— What needs to be done —
Copy each of the lines below word for word, changing nothing.

— Data shown —

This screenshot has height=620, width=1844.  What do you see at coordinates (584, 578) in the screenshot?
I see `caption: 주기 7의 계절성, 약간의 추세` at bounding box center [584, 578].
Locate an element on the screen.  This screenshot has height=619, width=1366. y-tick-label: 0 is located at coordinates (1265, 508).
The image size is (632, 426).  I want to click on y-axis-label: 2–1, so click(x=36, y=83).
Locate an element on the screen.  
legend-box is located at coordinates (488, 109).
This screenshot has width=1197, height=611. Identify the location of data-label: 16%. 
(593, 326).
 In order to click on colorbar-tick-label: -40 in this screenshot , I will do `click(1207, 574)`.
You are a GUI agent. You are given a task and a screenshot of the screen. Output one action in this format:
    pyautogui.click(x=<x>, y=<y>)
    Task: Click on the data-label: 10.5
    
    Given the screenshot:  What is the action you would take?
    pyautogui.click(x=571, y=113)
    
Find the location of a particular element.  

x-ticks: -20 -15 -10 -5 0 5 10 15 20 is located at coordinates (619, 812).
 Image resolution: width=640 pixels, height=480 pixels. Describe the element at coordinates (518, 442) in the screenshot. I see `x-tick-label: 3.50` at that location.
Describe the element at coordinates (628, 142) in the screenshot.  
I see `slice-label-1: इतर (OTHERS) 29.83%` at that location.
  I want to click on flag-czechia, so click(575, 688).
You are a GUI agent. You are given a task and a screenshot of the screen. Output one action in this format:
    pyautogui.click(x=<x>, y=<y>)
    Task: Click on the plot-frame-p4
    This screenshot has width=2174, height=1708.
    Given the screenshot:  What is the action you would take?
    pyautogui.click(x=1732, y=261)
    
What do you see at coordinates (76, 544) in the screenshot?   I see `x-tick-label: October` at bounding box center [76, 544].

— Reply —
This screenshot has height=620, width=1844.  What do you see at coordinates (584, 578) in the screenshot?
I see `caption: 주기 7의 계절성, 약간의 추세` at bounding box center [584, 578].
Locate an element on the screen.  This screenshot has height=619, width=1366. y-tick-label: 0 is located at coordinates (1265, 508).
The image size is (632, 426).  I want to click on y-axis-label: 2–1, so click(x=36, y=83).
Locate an element on the screen.  
legend-box is located at coordinates (488, 109).
This screenshot has width=1197, height=611. Identify the location of data-label: 16%. 
(593, 326).
 In order to click on colorbar-tick-label: -40 in this screenshot , I will do `click(1207, 574)`.
You are a GUI agent. You are given a task and a screenshot of the screen. Output one action in this format:
    pyautogui.click(x=<x>, y=<y>)
    Task: Click on the data-label: 10.5
    
    Given the screenshot:  What is the action you would take?
    pyautogui.click(x=571, y=113)
    
Find the location of a particular element.  

x-ticks: -20 -15 -10 -5 0 5 10 15 20 is located at coordinates (619, 812).
 Image resolution: width=640 pixels, height=480 pixels. Describe the element at coordinates (518, 442) in the screenshot. I see `x-tick-label: 3.50` at that location.
Describe the element at coordinates (628, 142) in the screenshot.  
I see `slice-label-1: इतर (OTHERS) 29.83%` at that location.
  I want to click on flag-czechia, so click(575, 688).
You are a GUI agent. You are given a task and a screenshot of the screen. Output one action in this format:
    pyautogui.click(x=<x>, y=<y>)
    Task: Click on the plot-frame-p4
    This screenshot has width=2174, height=1708.
    Given the screenshot:  What is the action you would take?
    pyautogui.click(x=1732, y=261)
    
What do you see at coordinates (76, 544) in the screenshot?   I see `x-tick-label: October` at bounding box center [76, 544].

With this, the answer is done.